Эти идеи явственно отличались от традиционного иудаизма, и толкование священных текстов у Бубера получалось местами весьма натянутым. Как кантианец, Бубер практически не упоминал о Торе, которая, по его мнению, отдаляет от Бога. Бог — не законодатель! Встреча на уровне я — ты подразумевает свободу и стихийность, не имеющие ничего общего с бременем традиций минувшего. Но все же мицвот занимают в иудейской духовности центральное место — именно этим, вероятно, объясняется тот факт, что Бубер среди христиан был популярнее, чем среди самих евреев.

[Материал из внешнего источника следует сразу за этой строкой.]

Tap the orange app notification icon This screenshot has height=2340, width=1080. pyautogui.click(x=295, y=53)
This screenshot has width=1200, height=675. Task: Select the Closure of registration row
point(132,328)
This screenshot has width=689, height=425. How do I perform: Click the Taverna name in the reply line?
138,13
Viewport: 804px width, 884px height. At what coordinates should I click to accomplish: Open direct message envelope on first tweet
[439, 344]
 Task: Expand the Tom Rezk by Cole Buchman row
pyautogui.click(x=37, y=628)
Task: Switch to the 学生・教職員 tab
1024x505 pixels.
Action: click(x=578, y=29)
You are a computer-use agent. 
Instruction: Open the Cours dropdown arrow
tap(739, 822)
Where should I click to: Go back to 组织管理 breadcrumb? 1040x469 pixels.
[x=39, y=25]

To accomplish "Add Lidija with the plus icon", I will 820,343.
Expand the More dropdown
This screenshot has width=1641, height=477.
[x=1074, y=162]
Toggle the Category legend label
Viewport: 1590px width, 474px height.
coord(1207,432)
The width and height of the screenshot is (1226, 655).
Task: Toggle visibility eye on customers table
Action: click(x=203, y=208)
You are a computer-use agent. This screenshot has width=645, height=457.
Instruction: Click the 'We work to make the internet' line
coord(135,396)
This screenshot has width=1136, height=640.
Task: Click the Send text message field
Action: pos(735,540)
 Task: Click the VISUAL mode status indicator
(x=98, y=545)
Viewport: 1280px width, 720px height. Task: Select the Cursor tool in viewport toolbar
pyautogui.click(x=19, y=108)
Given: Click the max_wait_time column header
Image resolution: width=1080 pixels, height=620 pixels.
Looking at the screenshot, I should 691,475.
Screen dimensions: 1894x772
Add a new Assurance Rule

Бубер понимал, что слово «Бог» давно выродилось и стало затасканным, но все равно не хотел от него отказываться. «Где взять мне иное слово, чтобы описать ту же реальность?» Это понятие несет в себе огромный и сложный смысл, вызывает множество священных ассоциаций. Но к тем, кто отбросил слово «Бог», следует все же относиться с почтением, ибо во имя этого «Бога» совершалось множество чудовищных злодеяний:
Легко понять, почему некоторые предлагают временно помолчать о «последних вопросах»: они хотят вернуть исходный смысл извращенным словам. Но так ничего нельзя исправить. Невозможно отчистить понятие «Бог», невозможно вернуть ему былую цельность. Однако мы все-таки можем поднять его с земли, запятнанное и искалеченное, и вознести над часом великой скорби. [13]
13
Martin Buber, «Gottesfinsternis, Betrachtungen zur Beziehung zwischen Religion und Philosophic», quoted in Hans Kung, Does God Exist? An Answer for Today, trans. Edward Quinn (London, 1987), p. 43.